So, about the time I was feeling smug about my sleuthing as reported in my previous blog entry, I realized with alarm that the site had gotten away from me. The virus or malware, whatever it was, regenerated itself in my WordPress site despite my efforts to remove it. Somehow, somewhere, my password had been compromised or a sinister plugin had hatched a backdoor. The only cure was to take down the site entirely.

With trepidation, I used one of the tools I found in the WordPress interface to back up the data. It created a file with a strange .gz extension. Fearing the loss of months of writing, I also copied and pasted the text of the first half-dozen most recent blog entries. Not hardly enough, I realized later. Dismantling the site was deceptively easy. Just click “deactivate” in the file manager, and POOF! Strange how a couple of folders in the subdirectory refused to be deleted. Hmmm.
Probably for that reason, I had the odd problem of not being able to reinstall the blog in a subdirectory of the same name as the compromised one. I had to give the location of the new install a different name. Not good, for linking integrity. But better a blog with a zillion broken links than a virus-compromised one that’s been driven offline by malware.
Restoring the database was not simple sincethese instructions were useless to me — I’m gonna type “user@linux” gobbledegook, etc? Yeah, right. I mulled over the daunting technical problem for a few days and finally determined I’d call my hosting service for help after another stab at it. In the meantime, I thought it better not to log in at all on my other WordPress blog. And I did a complete virus scan on my main computer at home and also ran the Windows Malicious Software Removal tool.

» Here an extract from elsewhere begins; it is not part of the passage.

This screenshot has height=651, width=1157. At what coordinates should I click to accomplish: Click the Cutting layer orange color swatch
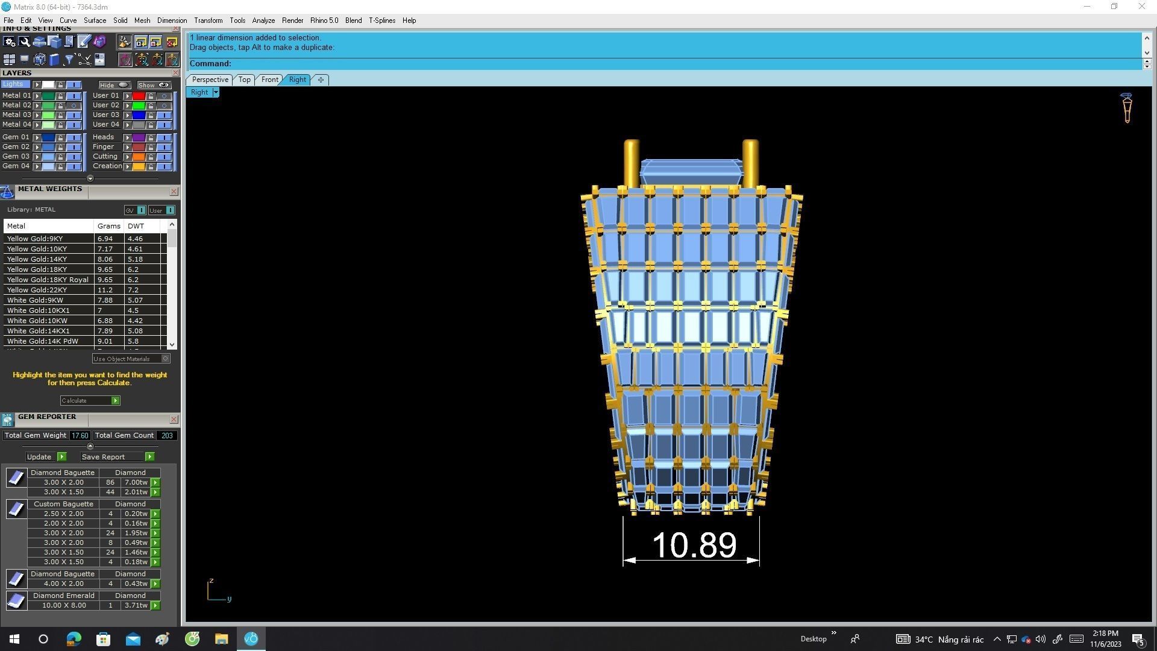(x=139, y=157)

I ended up finding the answer in Yahoo web hosting’s help files. I needed to install a “dashboard” in my blog’s MySQL database, which is the bunch of files and tables that the PHP commands in WordPress write to, and after that was accomplished, I could use the .gz backup file to restore my blog.
I still can’t believe I figured it out, or that it actually worked. Then after this unexpected success, I tried again to put the blog back in the prefered blog directory, instead of the renamed one. And that worked too! Almost fell on the floor with relief! A few details still remain to be worked out, such as the dropdown menu, which is quirky/invisible now. However, the virus that was redirecting my site to spammy sites is eviscerated — thank goodness.
Believe me, my passwords have been changed several times and are far longer now. I am also much more skeptical about new WordPress plugins or software/plugin updates of any sort. And I’ve started surfing the Internet with a Firefox plugin called NoScript, which gives a notification about every single piece of javascript or java on a web page so you can allow to run only those you really want. True, it’s a little bit intrusive, but the web is far faster now, and the browser doesn’t hang up like it used to. And I feel more secure.
I just can’t figure out why someone would be so skewed toward their own greedy ends that they’d devise a malicious method to turn other people’s websites into robot drones, feeding traffic to spammy sites that nobody but the most easily deceived will click on, anyway. Horrid selfish evil greedy bent programmy types. More of you warped souls need to follow the Google Code of Conduct: Don’t be evil. God needs to make more people community minded in this world. Altruism is a sign of higher development. Being deliberately scummy for your own financial ends is just plain wrong. I wrestled my website back from where it had gone over the brink into the darkside. Yayyy, me.